My first reaction to the new Monopoly with a debit card instead of money was that this is a sign of the end of the world as we know it. Monopoly WITHOUT money. Just wrong.
I'm not the kind of person who thinks that the classic games should never be tampered with. I have Simpsons Monopoly and Star Wars Monopoly and I play them whenever I can actually find someone willing to play. I think it's funny to be Homer or Han Solo and to be buying Moe's Tavern or a spot on the Death Star. But Monopoly, like most real games, is about winning, and man, when you have that big colorful pile of money in front of you and your opponent has a twenty and a few ones, you know you're winning.
My coworker Greg pointed out that many children learn or practice counting skills with Monopoly, and that is absolutely true. Not much math needed when you just swipe your card. Of course maybe this is more "real" but come on, it's a game! And what about "house rules" like the Free Parking Money? Everyone plays that unofficial rule differently, can you even do that with the debit card? You wouldn't get the joy of raking that pile of cash over to your side after triumphantly counting yourself onto Free Parking.
Now, the one upside might be that it's gotta be harder to slip an extra $500 from the bank when no one's looking. Still I don't know if a reduction in cheating possibilities is worth losing the glorious feel of taking your opponents last few paper dollars, or of learning to deal with the anguish of mortgaging something, and watching that money go directly to someone else.
What's next - hide and seek using GPS?
BTW - please come over and play Simpsons Monopoly with me. I promise not to steal from the bank . . ..
5 Comments:
At 11:39 AM, Liz said…
That's a travesty! Debit card, indeed! I'm with you on this one. And I, too, have Simpsons Monopoly - I love buying The Gilded Truffle or Disco Stu's. This is starting to get weird Jami! Your birthday's not the 19th, is it?

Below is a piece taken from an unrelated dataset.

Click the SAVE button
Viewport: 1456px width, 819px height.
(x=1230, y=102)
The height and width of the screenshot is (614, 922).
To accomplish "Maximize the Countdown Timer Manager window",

At 12:10 PM, Movie Guy #2 said…
Mine is the 19th.....I use to beat the crap out of my brother at Monopoly. We would play every Christmas, and if would get to the point that I would give him a $500 bill to get up and get me some more eggnog. We had a slightly different twist; we would combine the money from 2 different Monopoly sets, and play until one of us (always me) had most all the money. Even with him as the banker, he couldn't win. He still has not learned that giving up everything just to own all 4 railroads is not a winning strategy. MORE EGGNOG SLAVE!
At 1:09 PM, Jami said…
EDW - nope, it's the 5th, but it is getting weird, isn't it?
Movie Guy #2 - HA HA HA! That's awesome! Wish I'd thought of that.

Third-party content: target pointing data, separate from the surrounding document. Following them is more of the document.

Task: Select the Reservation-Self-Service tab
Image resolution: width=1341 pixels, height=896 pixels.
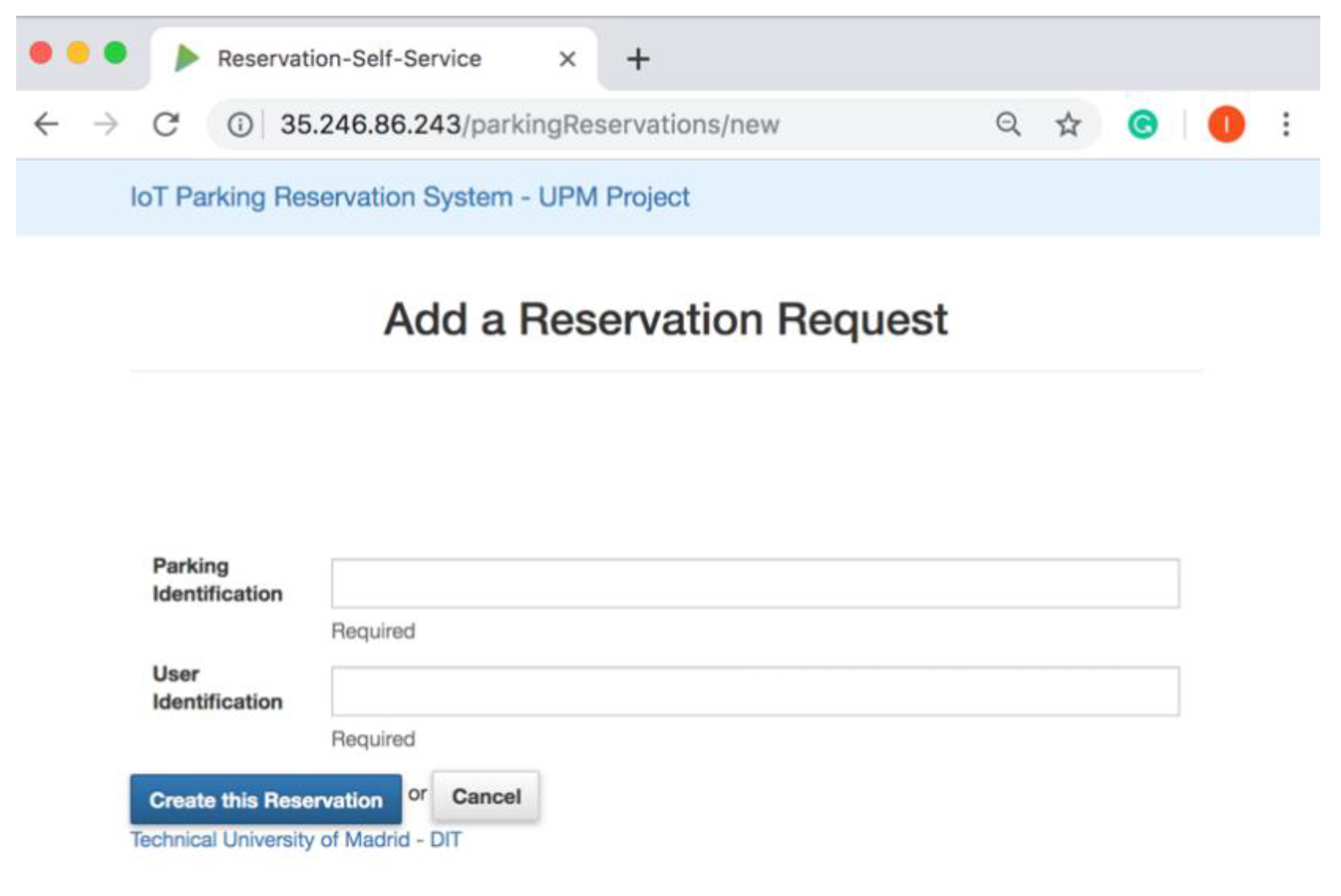Action: tap(349, 59)
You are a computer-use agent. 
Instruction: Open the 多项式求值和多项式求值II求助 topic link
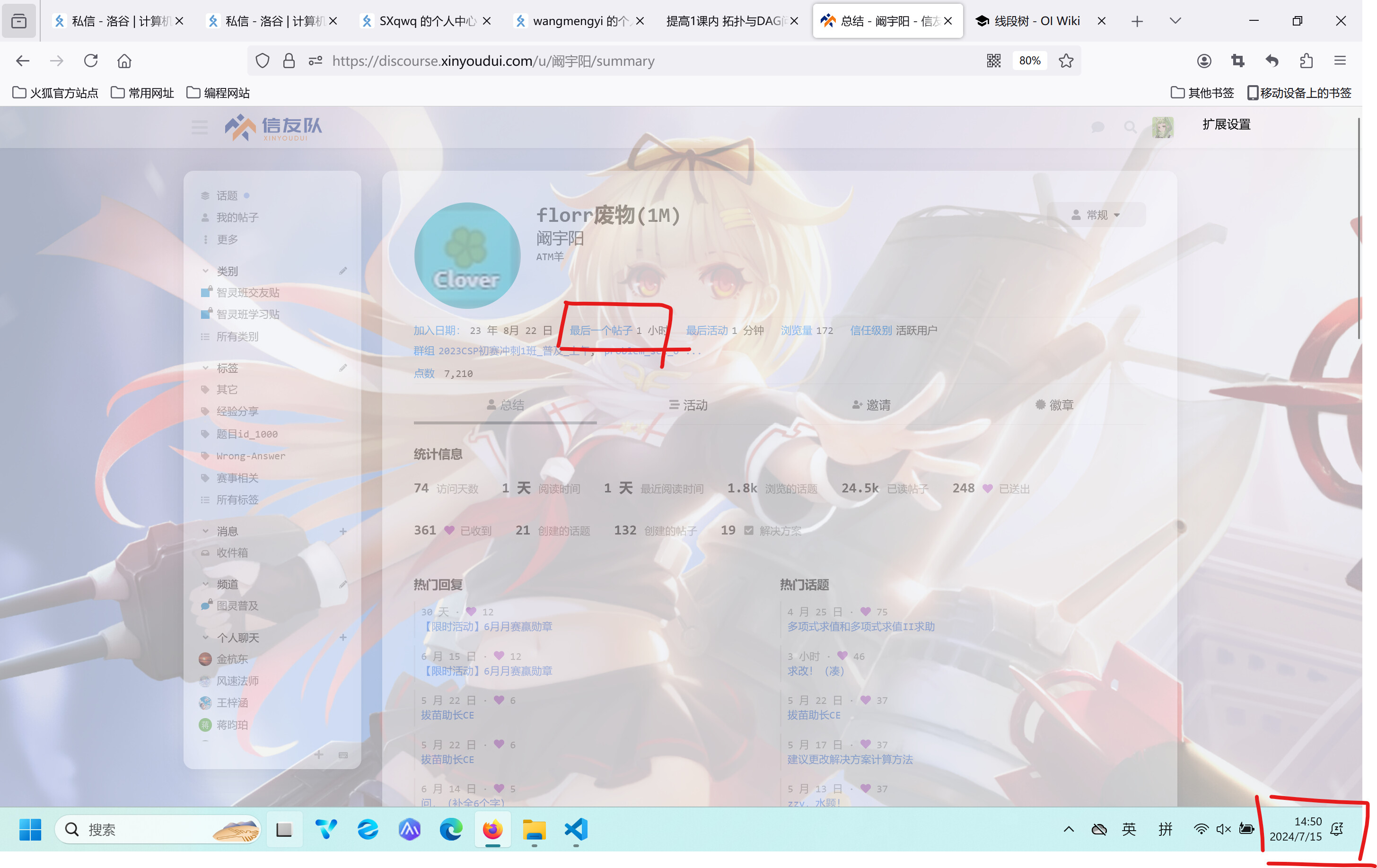tap(860, 626)
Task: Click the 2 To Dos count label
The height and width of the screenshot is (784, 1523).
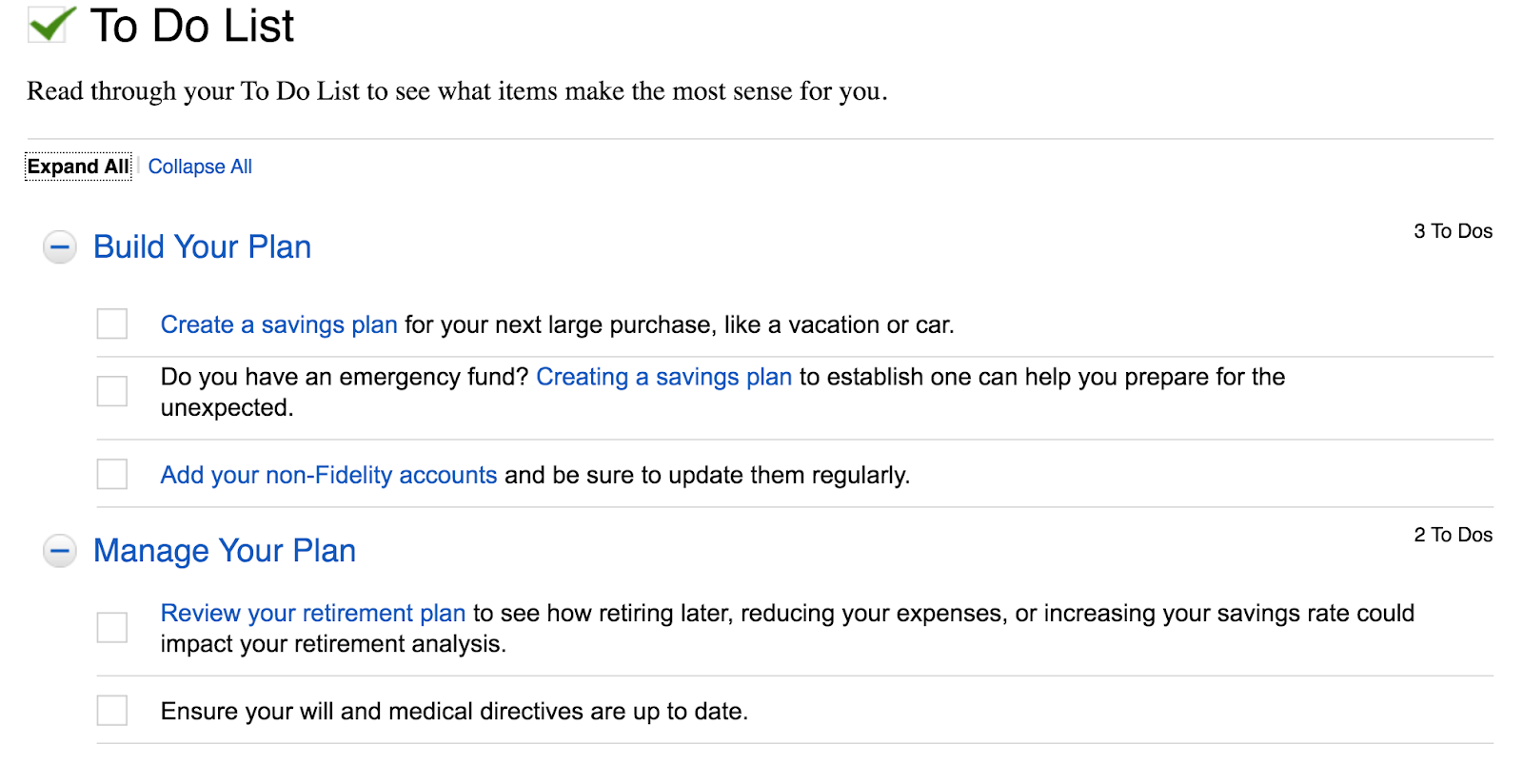Action: click(1453, 535)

At 4:37 PM, Anonymous said…
Oh man. Mr. Moneybags must be rolling over in his grave.
Wait, does he have a grave? Is he even dead? Anyway. I think I'm gonna compare the debit card v. 'real' money to all of the parents who come in and buy their 4 year old kids digital watches as opposed to actually teaching them to tell time. I'm in my twenties and have friends who cannot use an analog clock. Sheesh.
But I've definitely pulled something along the lines of waht movie guy #2 did with the eggnog -- I used to pay my little sisters for their vanilla Tootsie Rolls.
At 2:43 PM, Paperback Writer said…
Hey, when are those game days starting again?